• _Available data_
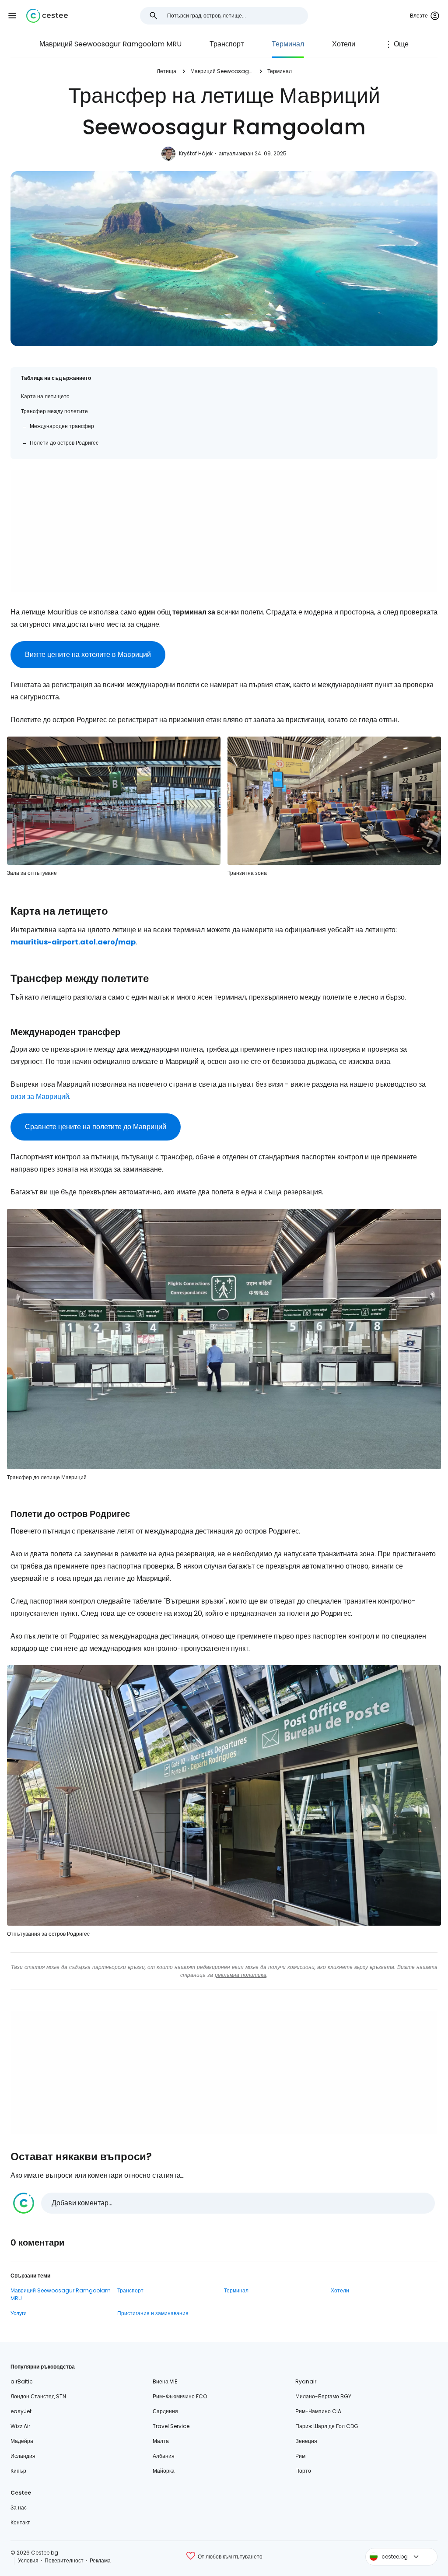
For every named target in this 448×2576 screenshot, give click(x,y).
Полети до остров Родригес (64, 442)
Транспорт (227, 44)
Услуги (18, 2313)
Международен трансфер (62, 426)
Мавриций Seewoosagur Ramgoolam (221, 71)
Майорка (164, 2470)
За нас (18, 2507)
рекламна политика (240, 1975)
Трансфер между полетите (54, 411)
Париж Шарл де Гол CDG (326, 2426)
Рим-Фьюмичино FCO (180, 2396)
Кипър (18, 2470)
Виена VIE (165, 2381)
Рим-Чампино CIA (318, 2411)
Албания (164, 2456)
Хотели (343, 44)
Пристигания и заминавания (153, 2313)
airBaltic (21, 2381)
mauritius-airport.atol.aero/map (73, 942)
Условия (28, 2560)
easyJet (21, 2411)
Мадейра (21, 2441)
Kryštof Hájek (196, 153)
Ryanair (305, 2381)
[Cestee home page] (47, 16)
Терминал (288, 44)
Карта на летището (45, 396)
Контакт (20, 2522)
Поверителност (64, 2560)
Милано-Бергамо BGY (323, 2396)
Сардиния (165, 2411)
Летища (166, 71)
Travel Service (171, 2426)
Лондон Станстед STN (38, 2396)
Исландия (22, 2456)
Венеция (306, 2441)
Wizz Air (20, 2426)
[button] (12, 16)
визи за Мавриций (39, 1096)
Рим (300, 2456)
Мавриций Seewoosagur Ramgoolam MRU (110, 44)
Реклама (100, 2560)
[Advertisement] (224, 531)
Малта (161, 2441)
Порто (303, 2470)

---

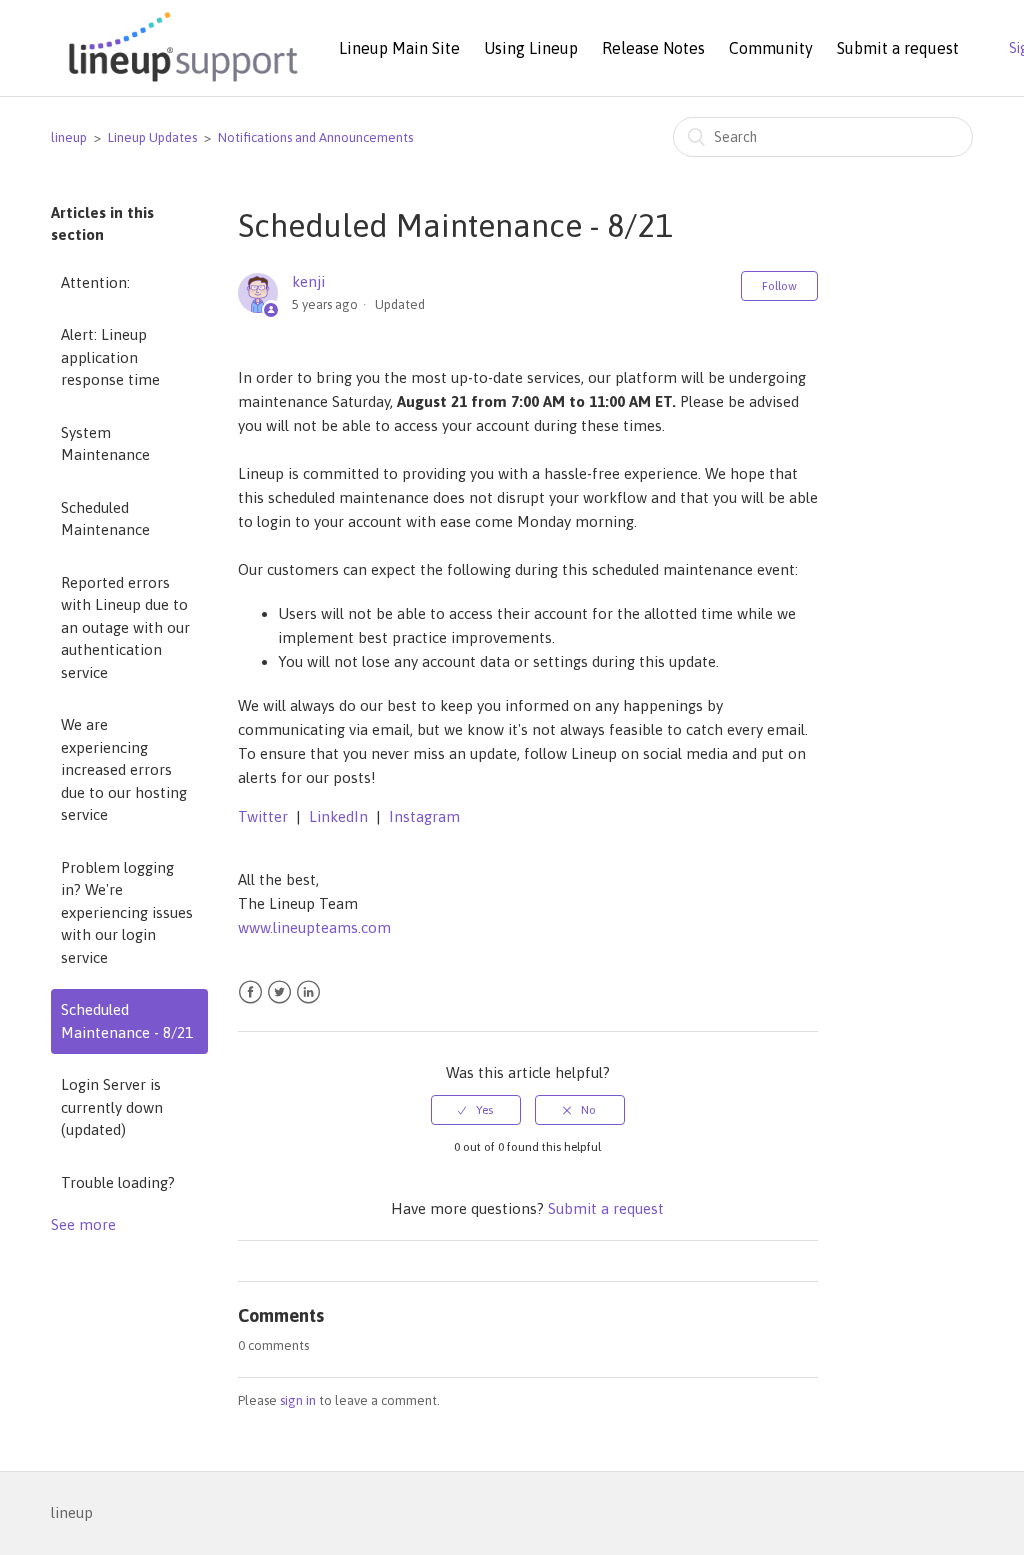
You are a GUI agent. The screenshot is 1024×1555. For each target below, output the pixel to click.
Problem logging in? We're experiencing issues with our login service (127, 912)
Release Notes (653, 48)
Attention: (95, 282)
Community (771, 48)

* * *

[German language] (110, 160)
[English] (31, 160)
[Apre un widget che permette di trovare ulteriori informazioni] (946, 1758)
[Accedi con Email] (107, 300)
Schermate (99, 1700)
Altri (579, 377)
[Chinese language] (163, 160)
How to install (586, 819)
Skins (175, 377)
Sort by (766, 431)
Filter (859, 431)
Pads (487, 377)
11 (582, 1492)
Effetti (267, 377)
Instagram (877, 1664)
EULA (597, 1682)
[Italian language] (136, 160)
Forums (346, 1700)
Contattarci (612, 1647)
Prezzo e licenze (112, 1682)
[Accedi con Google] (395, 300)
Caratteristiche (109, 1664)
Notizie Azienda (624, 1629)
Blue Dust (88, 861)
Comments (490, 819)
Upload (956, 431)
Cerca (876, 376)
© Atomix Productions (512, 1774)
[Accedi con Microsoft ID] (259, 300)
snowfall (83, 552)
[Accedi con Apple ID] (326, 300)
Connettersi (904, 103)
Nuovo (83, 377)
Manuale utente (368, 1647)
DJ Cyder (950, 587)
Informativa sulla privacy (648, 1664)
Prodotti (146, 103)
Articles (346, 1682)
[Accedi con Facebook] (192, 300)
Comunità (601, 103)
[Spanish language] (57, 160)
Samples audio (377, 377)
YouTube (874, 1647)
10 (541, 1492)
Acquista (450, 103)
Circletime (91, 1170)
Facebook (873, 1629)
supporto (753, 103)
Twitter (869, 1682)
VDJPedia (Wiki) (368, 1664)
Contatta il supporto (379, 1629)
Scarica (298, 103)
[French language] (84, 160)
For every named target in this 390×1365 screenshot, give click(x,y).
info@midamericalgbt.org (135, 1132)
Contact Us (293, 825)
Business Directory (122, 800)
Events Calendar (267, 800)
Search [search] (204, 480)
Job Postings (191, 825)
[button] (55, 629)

• _What the task requires_
Only one stretch of the data above is needed. Restate it word for word, from the line containing "[Spanish language] (57, 160)" through the line containing "Scarica (298, 103)", both ends included.

• _Task response_
[Spanish language] (57, 160)
Samples audio (377, 377)
YouTube (874, 1647)
10 (541, 1492)
Acquista (450, 103)
Circletime (91, 1170)
Facebook (873, 1629)
supporto (753, 103)
Twitter (869, 1682)
VDJPedia (Wiki) (368, 1664)
Contatta il supporto (379, 1629)
Scarica (298, 103)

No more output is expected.